The issue is how CompletableFuture chaining works without an explicit executor:

  • If the upstream future is NOT yet completed when thenCompose(fn) is called, fn is queued as a dependent and runs when the completing thread calls complete(). Multiple chained stages execute in registration order since the completing thread walks the chain sequentially.

  • If the upstream future is ALREADY completed when thenCompose(fn) is called, fn runs IMMEDIATELY on the calling thread, right there in the thenCompose call. It skips the queue entirely.

This distinction causes the create/close/create producer race: both createProducer1 and createProducer2 call getOrCreateTopic() and chain thenCompose(topic -> addProducer(...)). When the topic future is not yet completed, both callbacks are queued as dependents and execute in order.
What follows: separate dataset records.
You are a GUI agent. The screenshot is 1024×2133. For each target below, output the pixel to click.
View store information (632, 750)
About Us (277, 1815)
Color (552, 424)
But if the topic future is already completed when createProducer2 chains on it, producer2's addProducer() runs immediately inline — potentially before producer1's cleanup from the close command has finished. Producer1 wins the race to register, producer2's addProducer() fails with "already connected", and the client never gets a success response.

Fix

Using thenComposeAsync(fn, ctx.executor()) forces fn to always be submitted to the executor's task queue, regardless of whether the future is already completed. This guarantees FIFO ordering — all stages go through the same queue, so the close handler runs before producer2's creation, and producer1's cleanup completes before producer2 tries to register.

Changes

  • handleProducer chain: thenApplyAsync, thenComposeAsync, thenRunAsync, exceptionallyAsync with ctx.executor()
  • buildProducerAndAddTopic: thenAcceptAsync, thenRunAsync
  • handleSubscribe chain: thenApplyAsync, thenAcceptAsync, exceptionallyAsync
  • handleCloseProducer: thenAcceptAsync
  • safelyRemoveProducer/Consumer: whenCompleteAsync
  • ServerCnxTest: add channel.runPendingTasks() in getResponse() polling loop so EmbeddedChannel executor tasks are processed

Documentation

  • doc-not-needed
    (Your PR doesn't need any doc update)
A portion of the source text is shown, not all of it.